*CONSEGNE*:
(1) Stabilisci se ciascuna di queste affermazioni concorda con l'articolo sulla politica economica europea: (a) affidarsi alla flessibilità concessa dalla Ue è rischioso; (b) la ripresa è ormai avviata; (c) perseverare nell'errore è umano. Per ognuna rispondi sì o no e cita alla lettera le parole del testo che decidono la risposta.
(2) Prosegui l'articolo sulla politica economica europea a partire dalla domanda con cui si chiude.

*ESTRATTO SELEZIONATO*:
▬▬▬

Ripresa
impossibile. Rischioso affidarsi alla "flessibilità" che dovrebbe
concedere la Ue. Servono investimenti e una vera politica industriale.
Il Manifesto
Roberto Romano - Paolo Pini
Qualcosa non funziona nella politica economica europea, e in
quella italiana in particolare. Errare è umano, ma perseverare è
diabolico. Difficile capire se il governo italiano ci sia o ci
faccia. L’insistenza sulle riforme strutturali e istituzionali
cosa ci azzecca con le necessarie riforme di struttura di cui il
Paese avrebbe bisogno?

▬▬▬

*DATI GREZZI*:
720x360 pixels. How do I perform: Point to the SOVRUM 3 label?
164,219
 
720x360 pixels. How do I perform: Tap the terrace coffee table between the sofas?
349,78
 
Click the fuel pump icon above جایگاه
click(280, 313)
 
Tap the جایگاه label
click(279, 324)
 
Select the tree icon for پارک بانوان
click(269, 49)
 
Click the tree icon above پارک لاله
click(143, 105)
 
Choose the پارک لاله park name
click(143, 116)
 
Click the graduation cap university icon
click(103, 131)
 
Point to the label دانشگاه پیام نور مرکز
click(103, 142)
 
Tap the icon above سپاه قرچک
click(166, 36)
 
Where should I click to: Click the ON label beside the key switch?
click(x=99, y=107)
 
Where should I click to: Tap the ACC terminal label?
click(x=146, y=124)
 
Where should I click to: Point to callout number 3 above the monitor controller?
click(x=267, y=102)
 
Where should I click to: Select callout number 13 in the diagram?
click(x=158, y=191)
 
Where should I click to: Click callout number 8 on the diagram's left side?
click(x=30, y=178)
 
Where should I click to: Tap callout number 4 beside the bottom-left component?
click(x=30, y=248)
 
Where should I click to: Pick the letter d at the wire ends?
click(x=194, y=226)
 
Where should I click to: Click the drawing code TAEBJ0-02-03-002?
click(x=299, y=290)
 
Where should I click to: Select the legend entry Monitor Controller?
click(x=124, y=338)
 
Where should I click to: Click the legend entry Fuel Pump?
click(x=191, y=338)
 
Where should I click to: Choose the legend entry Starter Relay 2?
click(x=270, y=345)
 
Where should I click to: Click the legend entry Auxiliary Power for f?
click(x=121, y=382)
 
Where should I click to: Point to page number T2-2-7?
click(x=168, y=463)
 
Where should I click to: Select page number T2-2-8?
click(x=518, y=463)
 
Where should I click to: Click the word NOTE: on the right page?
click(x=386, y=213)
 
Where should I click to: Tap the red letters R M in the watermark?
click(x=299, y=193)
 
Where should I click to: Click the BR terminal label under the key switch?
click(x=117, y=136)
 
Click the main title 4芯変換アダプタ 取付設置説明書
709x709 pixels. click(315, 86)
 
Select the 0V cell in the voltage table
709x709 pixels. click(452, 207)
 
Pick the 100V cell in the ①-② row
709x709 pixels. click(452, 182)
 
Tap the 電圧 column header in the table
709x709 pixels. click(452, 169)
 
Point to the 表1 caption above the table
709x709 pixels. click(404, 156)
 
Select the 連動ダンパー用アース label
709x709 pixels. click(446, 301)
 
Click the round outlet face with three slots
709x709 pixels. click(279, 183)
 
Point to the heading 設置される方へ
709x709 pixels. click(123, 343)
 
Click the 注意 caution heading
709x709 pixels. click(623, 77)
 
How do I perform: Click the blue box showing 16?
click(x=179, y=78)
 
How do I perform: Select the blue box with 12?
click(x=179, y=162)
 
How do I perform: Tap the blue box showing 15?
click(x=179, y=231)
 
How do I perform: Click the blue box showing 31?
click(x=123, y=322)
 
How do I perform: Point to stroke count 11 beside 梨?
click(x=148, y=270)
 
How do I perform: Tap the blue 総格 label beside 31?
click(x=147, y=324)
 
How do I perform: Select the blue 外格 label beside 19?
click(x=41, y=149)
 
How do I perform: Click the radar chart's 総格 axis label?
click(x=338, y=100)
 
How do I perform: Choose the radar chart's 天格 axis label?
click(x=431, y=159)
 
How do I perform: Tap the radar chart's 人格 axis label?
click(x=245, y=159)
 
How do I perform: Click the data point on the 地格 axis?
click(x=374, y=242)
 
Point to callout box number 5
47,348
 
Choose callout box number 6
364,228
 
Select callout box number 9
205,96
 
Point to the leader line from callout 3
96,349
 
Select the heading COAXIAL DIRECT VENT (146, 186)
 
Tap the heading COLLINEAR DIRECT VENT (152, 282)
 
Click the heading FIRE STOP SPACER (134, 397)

▬▬▬

*RISPOSTE ALL'ESERCIZIO*:
(1)
(a) Sì: «Rischioso affidarsi alla "flessibilità" che dovrebbe concedere la Ue.»
(b) No: «Ripresa impossibile.»
(c) No: «Errare è umano, ma perseverare è diabolico.»

(2)
Riforme strutturali e riforme di struttura non sono sinonimi. Per immaginare una qualche crescita economica l’Italia deve intervenire sul motore della propria macchina senza fermarla, mentre le riforme strutturali si limitano a fare un tagliando alla macchina. La crisi italiana è tutta in questa metafora. Le riforme strutturali si sono susseguite nel tempo con effetti andati ben oltre le peggiori aspettative. Di riforme di struttura neppure un abbozzo. Quando mai si è discusso di politica industriale, di investimenti pubblici che anticipano la domanda, di ricerca pubblica per la nostra industria?
I mesi estivi sono “stressanti” per il governo. Tutti gli istituti di ricerca possono valutare l’effetto dei provvedimenti adottati e registrare le implicazioni macroeconomiche e finanziarie. Come un orologio, arrivano stime riviste al ribasso rispetto a scenari iniziali e si ripete la solita liturgia da sette anni: con le misure adottate, il prossimo anno il paese vedrà la luce in fondo al tunnel!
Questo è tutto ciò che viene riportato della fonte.